October is in full swing, homeowners are starting to get into the fall spirit. Cooler weather is drawing near, and now is the time to start preparing your home for the frigid temperatures that lie ahead. Here are five tips to prepare your home for a safe and comfortable fall and winter season.
1. Clean gutters. As the fall season begins, the leaves begin to change and fall from the trees. Gutters are bound to get some extra debris, and could potentially get clogged. To prevent this pain, inspect your home’s roof and gutter system. Ensure that gutters are cleared, or go a step further and install a mesh guard to prevent build-up.

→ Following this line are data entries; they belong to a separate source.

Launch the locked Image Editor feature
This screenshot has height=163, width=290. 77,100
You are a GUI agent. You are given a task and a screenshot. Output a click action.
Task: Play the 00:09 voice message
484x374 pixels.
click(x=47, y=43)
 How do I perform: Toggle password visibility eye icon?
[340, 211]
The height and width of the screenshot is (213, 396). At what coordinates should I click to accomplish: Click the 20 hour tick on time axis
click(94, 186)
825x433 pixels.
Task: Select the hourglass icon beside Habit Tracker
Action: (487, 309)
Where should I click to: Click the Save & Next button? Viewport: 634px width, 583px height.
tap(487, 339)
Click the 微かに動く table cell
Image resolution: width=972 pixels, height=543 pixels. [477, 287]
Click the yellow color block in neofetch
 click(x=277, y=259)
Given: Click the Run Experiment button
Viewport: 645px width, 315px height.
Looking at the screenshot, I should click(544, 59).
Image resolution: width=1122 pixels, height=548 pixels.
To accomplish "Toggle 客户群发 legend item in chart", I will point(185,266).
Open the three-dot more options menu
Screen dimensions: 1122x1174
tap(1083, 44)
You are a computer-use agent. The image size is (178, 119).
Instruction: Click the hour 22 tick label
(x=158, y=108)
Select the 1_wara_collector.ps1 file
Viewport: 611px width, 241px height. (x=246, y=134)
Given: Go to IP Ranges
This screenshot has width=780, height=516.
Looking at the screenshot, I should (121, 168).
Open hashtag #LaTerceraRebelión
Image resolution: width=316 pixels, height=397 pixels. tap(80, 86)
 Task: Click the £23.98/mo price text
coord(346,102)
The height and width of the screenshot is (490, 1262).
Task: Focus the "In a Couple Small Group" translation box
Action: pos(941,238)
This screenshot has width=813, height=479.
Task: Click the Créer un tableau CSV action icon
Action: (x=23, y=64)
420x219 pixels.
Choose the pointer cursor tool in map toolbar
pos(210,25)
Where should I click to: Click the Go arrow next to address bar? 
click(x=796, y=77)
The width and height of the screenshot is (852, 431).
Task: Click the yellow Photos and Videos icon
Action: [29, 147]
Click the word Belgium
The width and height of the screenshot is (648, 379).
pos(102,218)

2. Inspect your roof. Make sure that your roof is in good shape. Look for missing and loose shingles. Ice, rain, snow, and wind, along with frequently changing temperatures can cause significant damage to your roof. Your roof is your first defense in protecting your home. It’s better to proactively deal with repairs in the fall than to discover a leaky roof during a snowstorm.
3. Remove Window A/C Units. If you use window air conditioning units, now is the time to either remove them from your windows, or purchase and install a protective insulated cover that not only shields the unit from harsh weather, but helps to insulate your home. Make sure this cover fits tightly around the AC unit.
4. Test and change the batteries in your smoke and carbon monoxide detectors. The State of Wisconsin requires that all residences are equipped with smoke and carbon monoxide detectors. A detector can alert you to odorless carbon monoxide emitted from furnaces, fireplaces, stoves and other gas-fired appliances. For more carbon monoxide safety tips click here.
5. Seal cracks around doors and windows. Check your home’s door and window insulation to ensure heat is not leaking out. Why run a heater this fall and winter if it won’t be warming your home? Homeowners end up spending more, because the unit will need to work overtime for lost air. Gaps in caulk and weather-stripping can account for 10% of the heating bill, according to the U.S. Department of Energy.